TASK — How many lines in the records below contain the string "with"? Case counts, and the reply should be the number alone.
..............................
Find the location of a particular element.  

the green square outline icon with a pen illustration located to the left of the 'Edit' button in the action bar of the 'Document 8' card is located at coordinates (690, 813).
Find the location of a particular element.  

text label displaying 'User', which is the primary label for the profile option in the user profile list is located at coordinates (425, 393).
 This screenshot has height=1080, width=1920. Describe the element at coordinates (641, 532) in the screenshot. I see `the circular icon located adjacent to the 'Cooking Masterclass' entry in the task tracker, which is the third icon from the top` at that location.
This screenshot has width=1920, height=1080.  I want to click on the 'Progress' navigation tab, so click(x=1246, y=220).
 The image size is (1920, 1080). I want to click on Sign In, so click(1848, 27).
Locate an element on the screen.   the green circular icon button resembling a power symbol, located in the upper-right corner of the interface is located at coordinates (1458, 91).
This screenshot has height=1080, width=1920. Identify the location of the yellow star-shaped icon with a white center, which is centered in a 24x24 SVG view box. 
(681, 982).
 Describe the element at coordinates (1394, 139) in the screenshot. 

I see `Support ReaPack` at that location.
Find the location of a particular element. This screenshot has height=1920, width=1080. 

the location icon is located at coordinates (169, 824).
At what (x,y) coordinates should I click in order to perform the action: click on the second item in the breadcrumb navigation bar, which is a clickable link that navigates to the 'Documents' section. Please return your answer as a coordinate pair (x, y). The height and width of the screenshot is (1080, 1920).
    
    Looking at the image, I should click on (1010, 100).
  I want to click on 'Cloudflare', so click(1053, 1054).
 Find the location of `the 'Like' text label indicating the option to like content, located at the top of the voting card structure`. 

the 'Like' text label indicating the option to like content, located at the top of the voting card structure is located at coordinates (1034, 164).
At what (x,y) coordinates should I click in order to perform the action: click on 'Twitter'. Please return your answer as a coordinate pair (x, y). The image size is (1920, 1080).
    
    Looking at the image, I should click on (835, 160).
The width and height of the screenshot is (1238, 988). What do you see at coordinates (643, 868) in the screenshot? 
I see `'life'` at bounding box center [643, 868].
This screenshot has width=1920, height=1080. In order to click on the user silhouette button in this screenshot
..............................
TASK SOLUTION — 2